Incentive to retire early
March 22, 2006
By Dee-Ann Durbin The Associated Press
DETROIT – General Motors Corp. and auto supplier Delphi Corp. promised to cut jobs to restore the health of their ailing companies. Yesterday, they kept their vows by unveiling one of the most sweeping buyout programs ever.
GM and Delphi said they plan to offer buyouts to more than 125,000 hourly workers under an agreement with the United Auto Workers. Around 113,000 GM workers will be eligible for early-retirement incentives or buyouts of between $35,000 and $140,000 depending on their years of service and whether they want to keep health care and other benefits.
At Delphi, GM’s former parts division and largest supplier, 13,000 U.S. hourly workers will be eligible for a lump sum payment of $35,000 to retire. Also, up to 5,000 Delphi workers will be eligible to return to GM.
About 80 percent of GM’s 19,000 employees in Ohio are hourly workers at plants in Moraine, Lordstown, Toledo, Mansfield, Parma, Defiance, Cincinnati and Columbus. Delphi employs about 13,000 workers in Ohio at plants in the Dayton, Warren, Columbus and Sandusky areas.
David Cole, chairman of the Center for Automotive Research and the son of a former GM president, said the deal is of historic proportions.
“It’s huge, far more than I expected,” Cole said. Cole said the deal could go a long way toward helping GM return to profitability and speeding Delphi’s exit from bankruptcy.
The number of workers covered by the GM-Delphi buyout offer is enormous, but not unprecedented. For example, in 2003, Verizon Communications Inc. made a buyout offer to 152,000 workers, about half of them unionized technicians and call center operators and the other half nonunion managers. About 21,600 of those employees accepted the deal, nearly double what the company had sought.
While the deal with the UAW would not be offered to as many workers, the dollars being offered are much richer than in most past buyouts, said John Challenger of outplacement firm Challenger, Gray ‘ Christmas Inc.
“It’s unparalleled in terms of the potential for the amount of money that will be paid out to blue collar workers,” he said.
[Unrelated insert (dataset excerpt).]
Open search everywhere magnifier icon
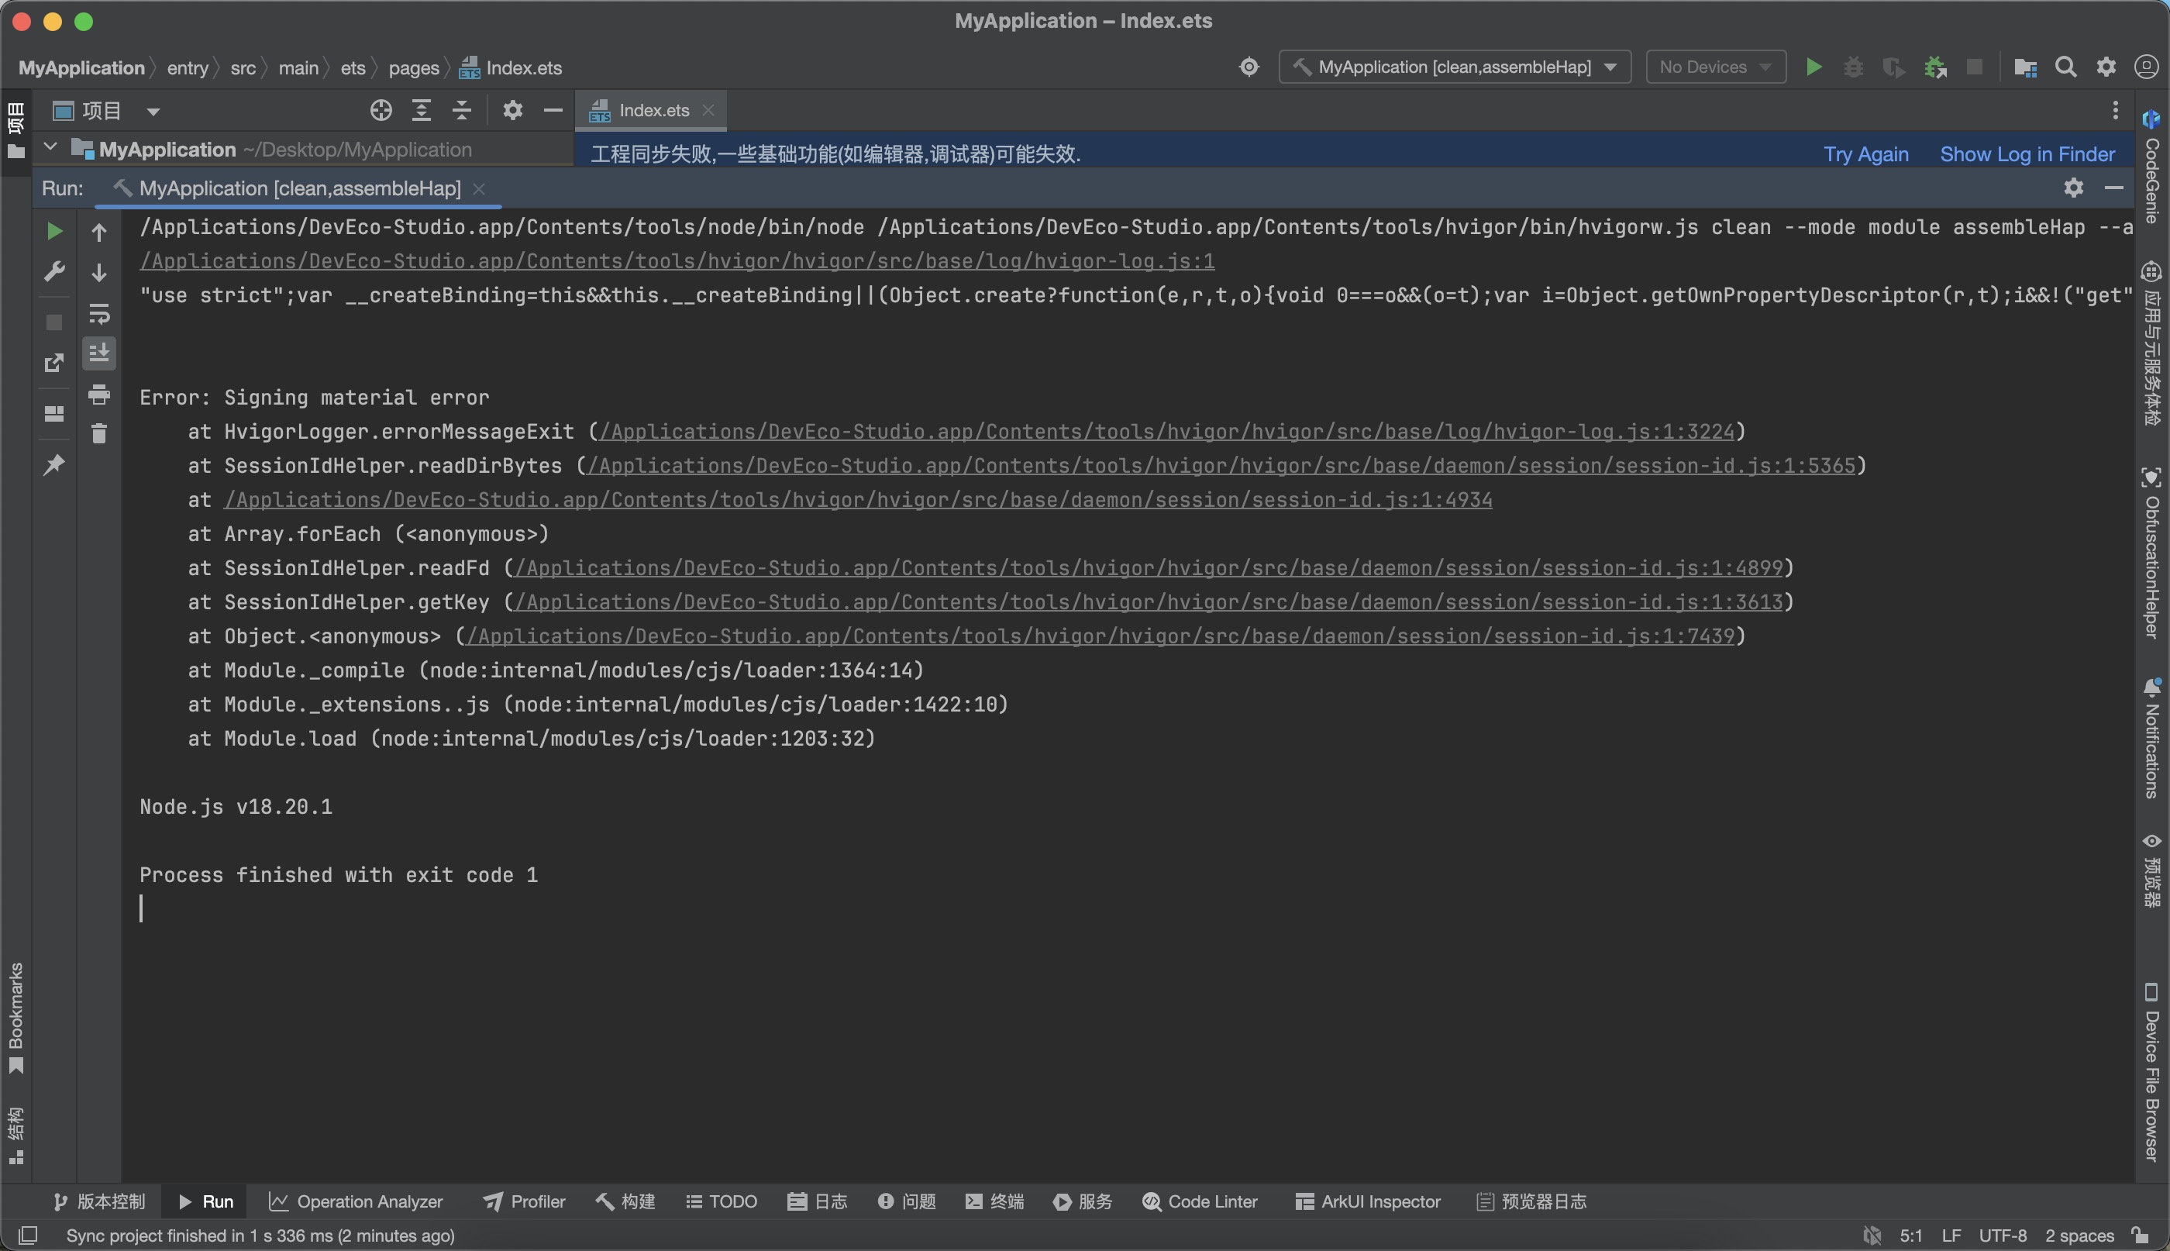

But the agreement leaves open many questions, including what will happen to the bulk of Delphi’s 34,000 hourly workers. Delphi remains in negotiations with GM and its unions to lower its labor costs, which it puts at $75 an hour in wages and benefits, and has threatened to ask a bankruptcy judge to cancel its union contracts if it fails to settle by March 30. If the judge does cancel those contracts, the unions could call a strike that would cripple Delphi and GM.
The buyout deal comes at a critical time for GM, which increased by $2 billion its reported 2005 loss to $10.6 billion last week. The world’s largest automaker has been losing U.S. market share to Asian automakers and is saddled with labor agreements that make it difficult to close plants or cut workers. GM shares rose a penny to close at $22.01 on the New York Stock Exchange.
The plan also is crucial for Delphi, the largest U.S. auto parts supplier, which filed for Chapter 11 bankruptcy protection in October. And the plan is painful for the UAW, which also recently agreed to unprecedented cuts in retiree health care at GM and Ford Motor Co.
“There’s a cushion but it doesn’t prevent the fall,” said Harley Shaiken, a professor and labor expert at the University of California, Berkeley. “It eases the pain but it’s not the same as having the stability of a successful company.”
Under the plan, GM would pay for the Delphi early-retirement incentives and assume some post-retirement benefits for Delphi employees who go back to work for GM. GM spokesman Dan Flores said GM didn’t yet know the full cost of the plans, since it’s unclear how many workers will participate.
Himanshu Patel, an auto analyst with JPMorgan, said GM will likely pay around $2 billion for the Delphi buyouts based on recent financial filings, while Merrill Lynch analyst John Murphy estimated GM will spend “well in excess of $1 billion” on its own buyout plan.
Several analysts questioned how much GM can save, saying it will get near-term relief by cutting jobs but will add to its pension obligations. The company already has 2.5 retirees for every active worker.